About The Author

Katie Salidas is a USA Today bestselling author and RONE award winner known for her unique genre-blending style.

Since 2010 she's penned five bestselling book series: the Immortalis, Olde Town Pack, Little Werewolf, Chronicles of the Uprising, and the all-new Agents of A.S.S.E.T. series. As her not-so-secret alter ego, Rozlyn Sparks, she is a USA Today bestselling author of romance with a naughty side.

In her spare time Katie also produces and hosts a YouTube talk show; Spilling Ink. She also has a regular column on First Comics News where she explores writing from a nerdy perspective.

How many more words do you have until you’re done writing that book?

So my dad comes over the other day. He pokes his head into my makeshift office. He sees me typing away in a MSWord doc and asks, “How many more words do you have left until you’re done writing that book?”

“Oh probably 30k or so more words,” I said with a bit of a groan. I’d been working through a particularly hard scene and the words were not coming fast enough for my liking.

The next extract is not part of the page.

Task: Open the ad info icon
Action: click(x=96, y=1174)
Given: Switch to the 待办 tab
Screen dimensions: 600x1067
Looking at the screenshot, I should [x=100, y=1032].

To that, my dad responded with, “Great. Can I get you to help me with some typing when you’re done?”
Dad’s question got me thinking. An author’s view of a word count is different than most people. Non-authors don’t really know what it’s like to write a book. It’s a creative process which is a very abstract concept to non-creative types.  It’s not a matter of just hitting a word count.  You can’t take my average words per minute typed and use that to estimate how long it would take to write an 80k novel.  If that were the case, I’d be churning out stories by the truckload monthly! That would be pretty awesome though, wouldn’t it?

A lot of “writing time” (and I’m using myself as an example here) is spent staring at a blinking curser, making odd faces at it while you work through a plot issue in your head. There are also many hours of research that need to be done for some stories.  Distractions like: Email, Facebook, Twitter, and Message boards might have something to do with that too, but we’ll just ignore their influence for now. =p

For me, an average writing session can last anywhere from 1-3 hours, and in that time I may not get more than 1k words down on the paper.

Of course, some stories take longer than others to write. My first novel took 5 years. The second, only 6 months, but by the time I got to the fourth one, I was back up to taking a year to write it. Each story is like a living, breathing thing, which requires its own amount of time to grow and mature.

So, while I’m stating a word count goal to my dad, it’s really not a measure of how long it will take me, just an end result. Which means I won’t be getting out of helping him with his typing project any time soon. =p
Alas, a writer’s work is never done.